Nothing is further from the truth that gambling machines are safe products for most who use them. They are dynamite to normal human brains, designed to pick up on the frailties of our hard-wiring, designed to mess with our senses! The machines use our human weaknesses of reasoning to change our behaviour. Yet we are told that only the "defectives, the deviant social isolates" will fall prey to their electronic charms! That softens and calms us.

It should not. It is not true. Such erroneous rot is spread via a huge, well-oiled marketing program by the serenely ruthless, voraciously uncaring, greedy gambling industry.... to desperately inept government politicians who merely want a longer, easier term in office and higher superannuation... in a global downturn! What is worse, these machines possibly helped very much to create this latest downturn. Billions of dollars is lost annually via this form of "play". Billions of dollars is lost fixing the social havoc that is created.

The social costs of machine gambling are proven to be triple their profits for the state, the machines are known to be purpose built to be addictive and dangerosuly so.... and about 60% or more of people who use these machines in "recreational" venues develop serious loss of money/consumer spending issues. Families and children lose their life chances as family assets are dwindled...most likely by addict who do not yet even realise that they are part of that "great unwashed...the gambling addicted"!

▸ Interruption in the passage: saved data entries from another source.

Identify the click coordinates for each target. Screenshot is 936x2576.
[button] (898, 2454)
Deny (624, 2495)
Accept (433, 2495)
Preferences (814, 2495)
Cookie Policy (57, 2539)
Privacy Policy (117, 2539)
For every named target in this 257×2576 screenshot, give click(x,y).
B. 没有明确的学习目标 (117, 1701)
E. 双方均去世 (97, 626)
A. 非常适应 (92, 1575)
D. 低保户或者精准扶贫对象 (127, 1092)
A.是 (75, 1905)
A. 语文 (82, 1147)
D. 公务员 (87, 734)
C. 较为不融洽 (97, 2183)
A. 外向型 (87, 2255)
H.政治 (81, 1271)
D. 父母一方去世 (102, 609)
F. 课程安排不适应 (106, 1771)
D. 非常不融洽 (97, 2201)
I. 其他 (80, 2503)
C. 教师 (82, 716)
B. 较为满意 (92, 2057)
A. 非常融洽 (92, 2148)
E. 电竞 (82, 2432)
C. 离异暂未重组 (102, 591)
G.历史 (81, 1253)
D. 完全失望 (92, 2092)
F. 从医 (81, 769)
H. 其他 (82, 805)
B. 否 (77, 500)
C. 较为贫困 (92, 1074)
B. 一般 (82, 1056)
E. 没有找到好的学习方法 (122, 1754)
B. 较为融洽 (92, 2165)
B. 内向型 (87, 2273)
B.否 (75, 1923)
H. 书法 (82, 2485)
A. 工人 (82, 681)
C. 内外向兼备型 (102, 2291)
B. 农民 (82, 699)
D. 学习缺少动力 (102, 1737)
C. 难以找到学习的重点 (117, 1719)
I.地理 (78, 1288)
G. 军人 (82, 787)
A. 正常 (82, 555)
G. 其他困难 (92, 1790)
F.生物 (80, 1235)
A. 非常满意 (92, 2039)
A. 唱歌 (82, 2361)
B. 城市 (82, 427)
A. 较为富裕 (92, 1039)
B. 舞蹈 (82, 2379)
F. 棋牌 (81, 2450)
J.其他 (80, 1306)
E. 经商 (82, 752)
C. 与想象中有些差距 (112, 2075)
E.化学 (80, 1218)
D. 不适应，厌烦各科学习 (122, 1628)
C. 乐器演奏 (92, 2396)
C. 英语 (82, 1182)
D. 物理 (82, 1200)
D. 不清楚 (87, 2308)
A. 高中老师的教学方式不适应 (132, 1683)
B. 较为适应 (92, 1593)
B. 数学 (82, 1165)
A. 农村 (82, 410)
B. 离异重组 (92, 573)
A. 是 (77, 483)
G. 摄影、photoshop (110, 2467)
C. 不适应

How can any government in its right mind allow an industry that is created by selling dreams, to bleed our communities dry? No real product is created, jobs are fewer due to the "computerised" industry and no product is sold and resold between industries. Other industries are choked out as our spending dollars are consumed by the gambling industry. Money does NOT go round via electronic gambling machines! Only the machine makers and the machine servers profit! We ALL others miss out AND we pay the offensive social costs for decades following. Is THAT a situation we truly WANT to see?...

rmacz

July 30, 2009 - 5:16 pm EDT

Dittos period.

Interested

July 30, 2009 - 5:54 pm EDT

Impassioned though you are, you're arguments alone are not convincing. Outlandish adjectives (dynamite, deviant isolates, ruthless, voraciously uncaring) and baseless numbers with out citing sources should not convince any adult. Costs PROVEN to be triple profits - where, when? Sixty percent develop serious losses? Where do you get this from? Selling dreams? The only one trying to sell dreams is the lottery. And if the money doesn't go round and round, where is it? Stuffed inside a mattress? Surely these companies are buying equipment, supplies, paying employees who then pay house payments, buy groceries, go to the movies. It is basic economics.

rmacz

July 30, 2009 - 8:00 pm EDT

Then move to Cherokee on the reservation, better yet, Los Vegas it's farther away.

08Suez

July 30, 2009 - 8:31 pm EDT

"What is worse, these machines possibly helped very much to create this latest downturn. Billions of dollars is lost annually via this form of "play". Billions of dollars is lost fixing the social havoc that is created."

Banpokies1 you are right about that but guess who also runs the monopoly of hard liquor sales in NC. You got it the state government. How many billions are lost fixing liquor's social havoc that no one ever protests?